We've got a route-based VPN. A customer of us has a policy-based VPN.
You can now configure your Route-based VPN to also accept Policy-based:
In the example they only use one -switch though:
New-AzVirtualNetworkGatewayConnection -Name $Connection16 -ResourceGroupName $RG1 -VirtualNetworkGateway1 $vnet1gw -LocalNetworkGateway2 $lng6 -Location $Location1 -ConnectionType IPsec -UsePolicyBasedTrafficSelectors $True -IpsecPolicies $ipsecpolicy6 -SharedKey 'AzureA1b2C3'
-UsePolicyBasedTrafficSelectors $true, this will send all your subnets over the VPN to tunnel.
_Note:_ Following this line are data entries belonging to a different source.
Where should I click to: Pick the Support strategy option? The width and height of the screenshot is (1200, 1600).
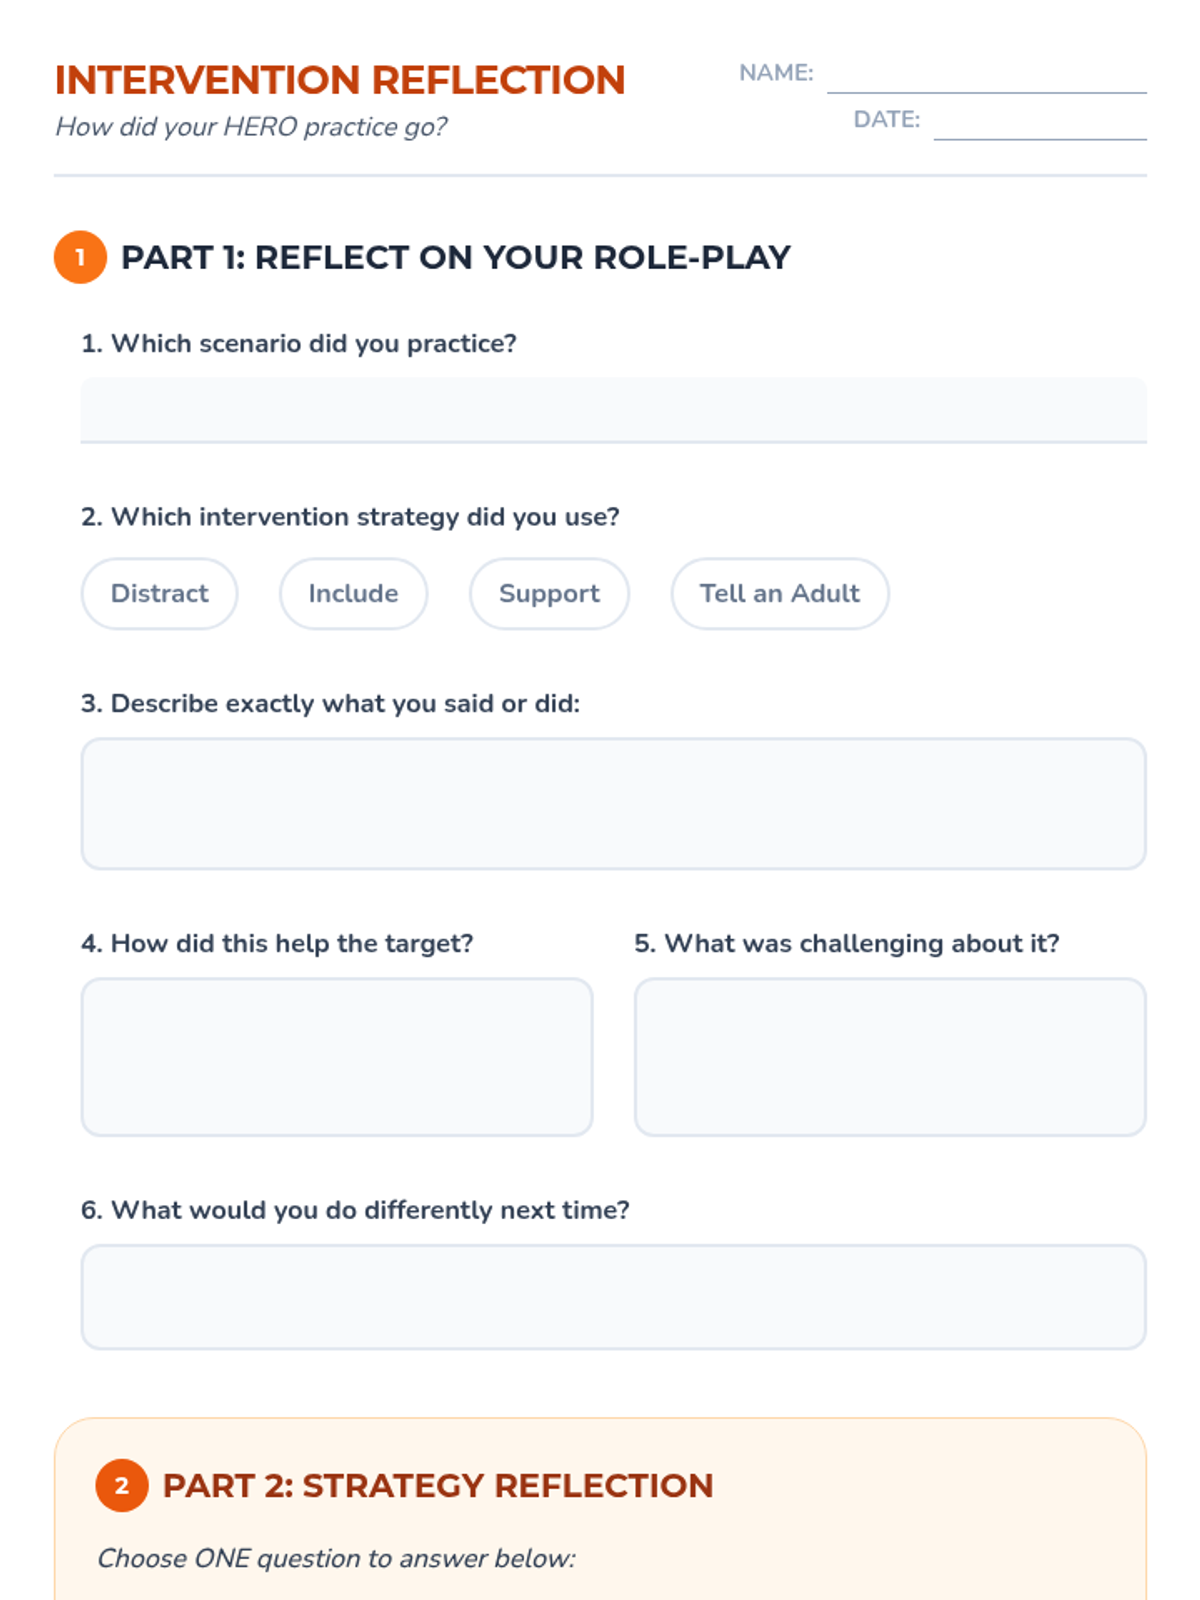tap(549, 593)
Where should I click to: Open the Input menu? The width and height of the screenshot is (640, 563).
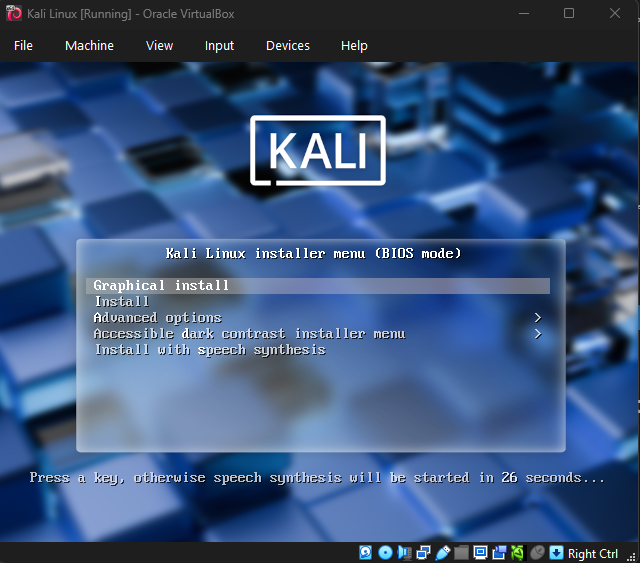point(219,45)
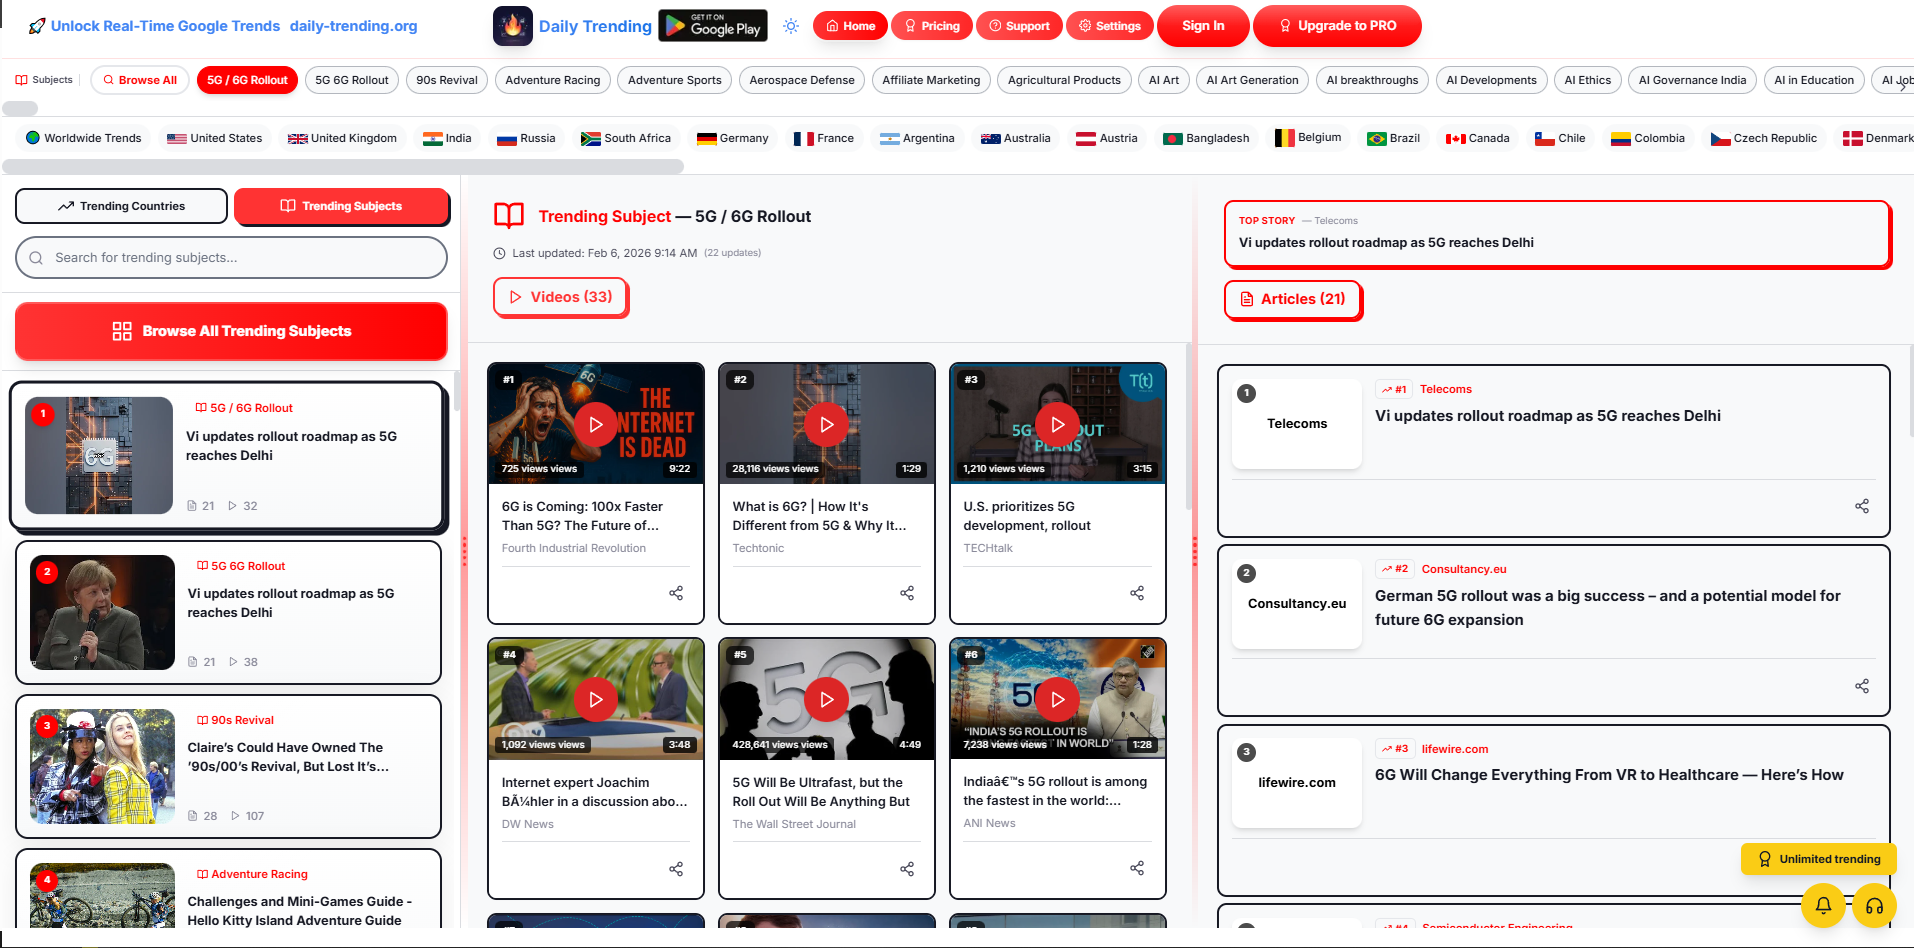Play the "U.S. prioritizes 5G development" video

[x=1057, y=424]
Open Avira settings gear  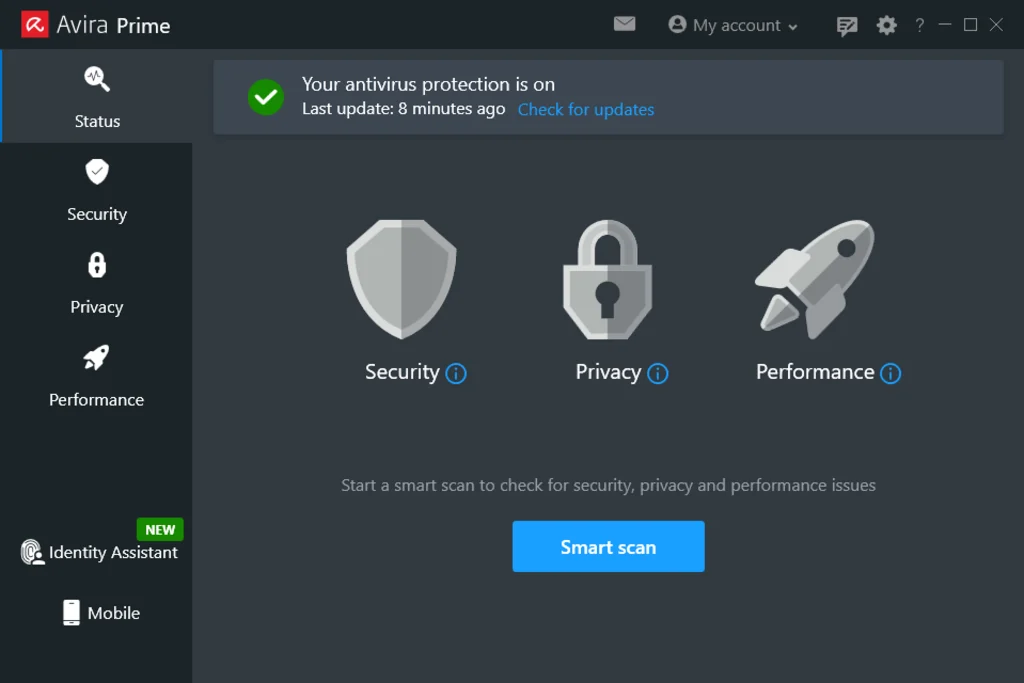(886, 25)
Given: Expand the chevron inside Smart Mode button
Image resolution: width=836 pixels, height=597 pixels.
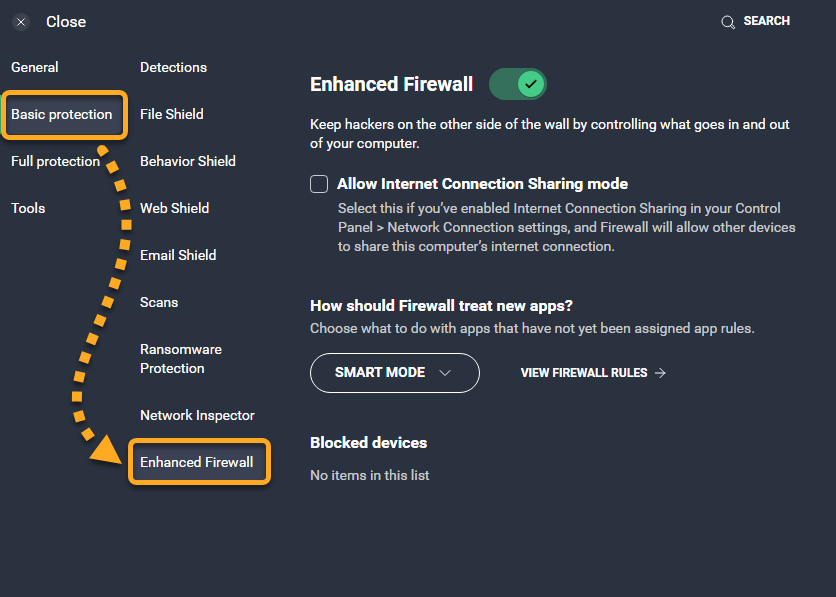Looking at the screenshot, I should point(445,373).
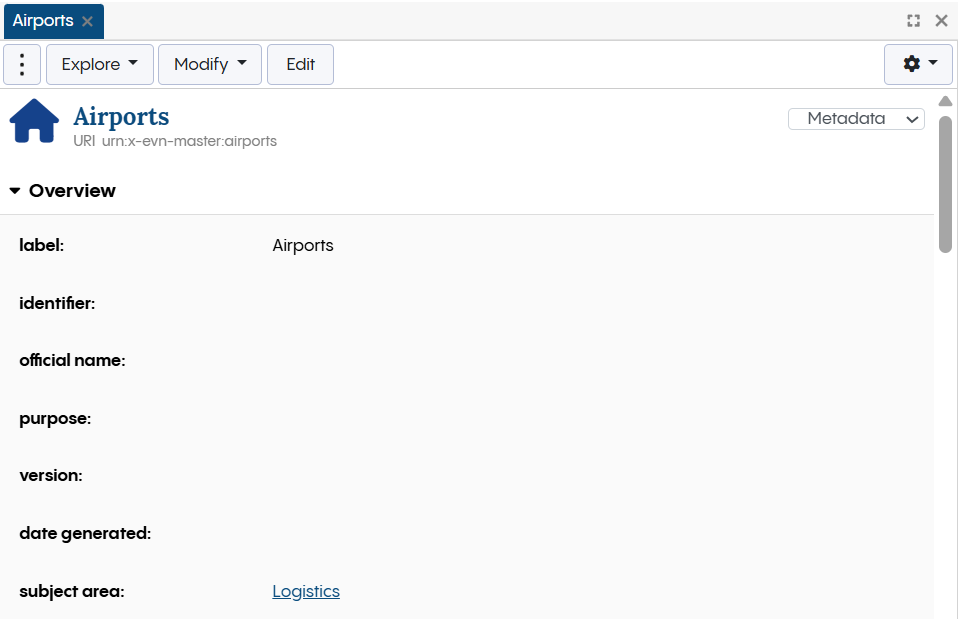Click the expand-to-fullscreen icon
Image resolution: width=958 pixels, height=619 pixels.
[913, 20]
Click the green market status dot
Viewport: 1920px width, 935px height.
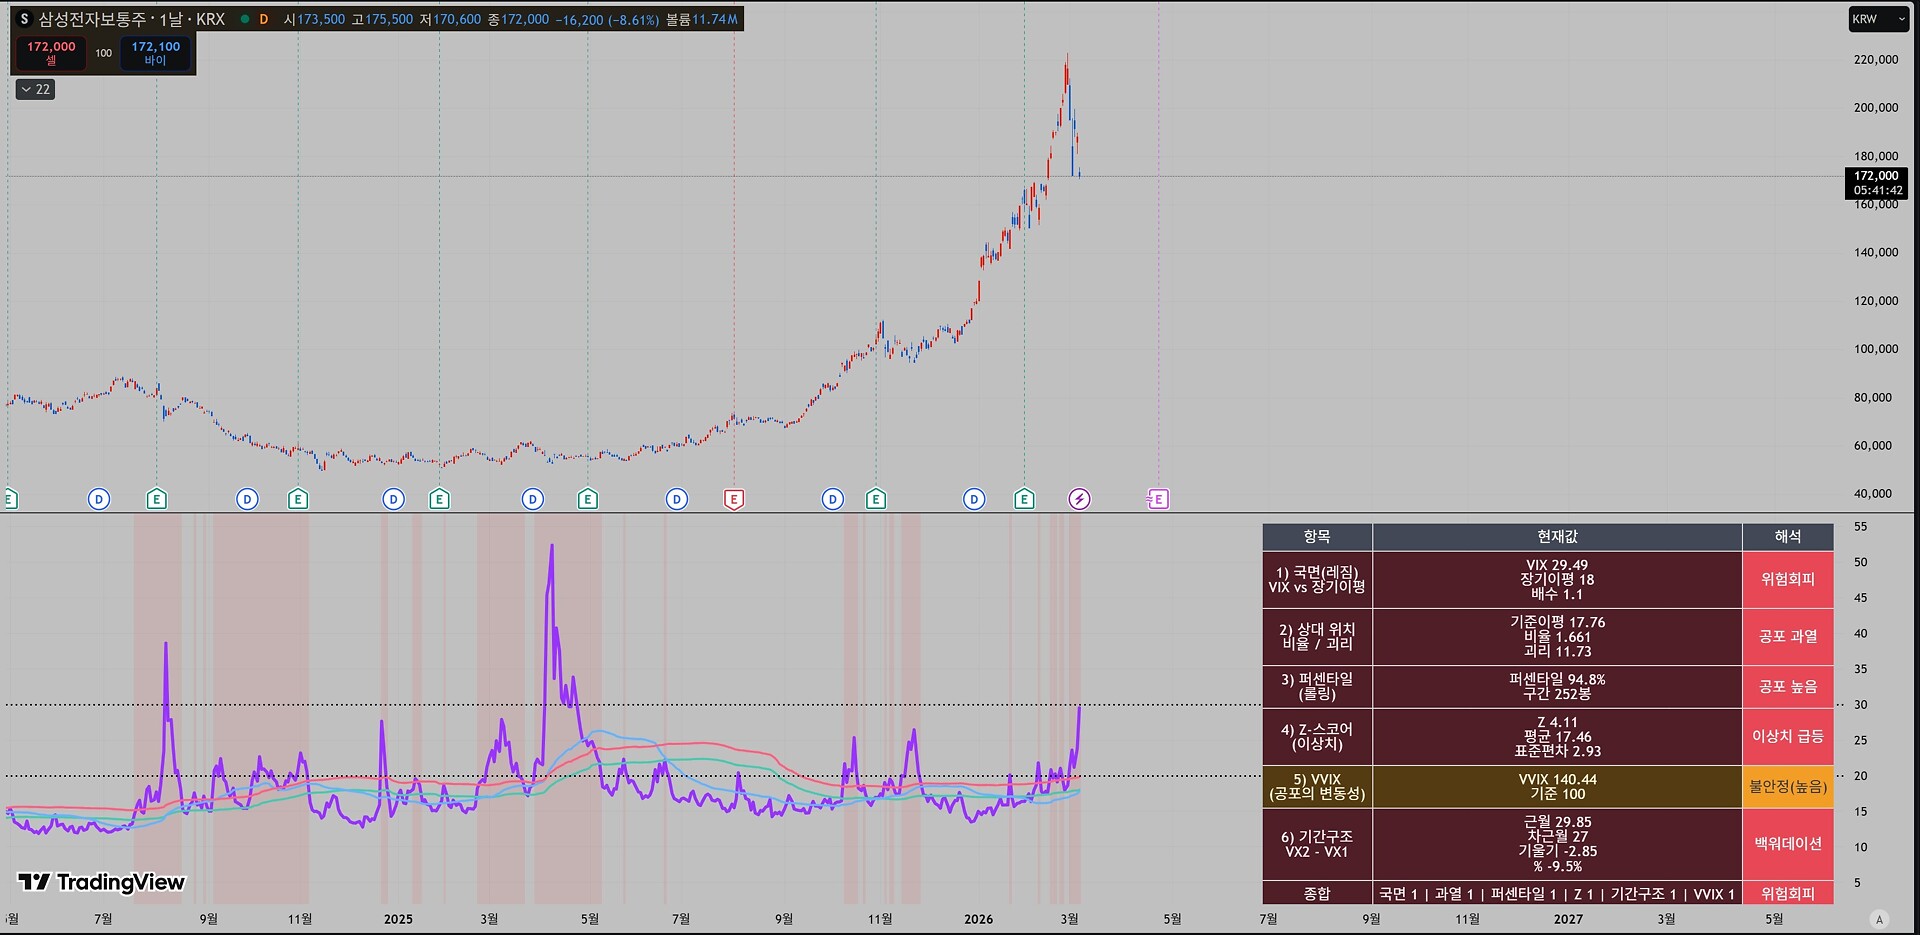click(x=245, y=19)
Including peerings etc. this is not what we want, so I tried it with: New-AzIpsecTrafficSelectorPolicy
Unfortunately there is barely to none information about New-AzIpsecTrafficSelectorPolicy:
When I implement it like this:
$IPTSP = New-AzIpsecTrafficSelectorPolicy -LocalAddressRange ("10.20.1.0/24", "10.20.0.0/24") -RemoteAddressRange ('10.235.197.0/27','10.235.197.32/27','10.235.199.0/27','10.235.199.32/27')It will send all remote addresses at once over the tunnel. Is this the way to go then?:
$IPTSP = New-AzIpsecTrafficSelectorPolicy -LocalAddressRange ("10.20.1.0/24","10.20.1.0/24","10.20.1.0/24","10.20.1.0/24", "10.20.0.0/24", "10.20.0.0/24", "10.20.0.0/24", "10.20.0.0/24") -RemoteAddressRange ('10.235.197.0/27','10.235.197.32/27','10.235.199.0/27','10.235.199.32/27','10.235.197.0/27','10.235.197.32/27','10.235.199.0/27','10.235.199.32/27')Is someone more familiar with this cmdlet that can help me?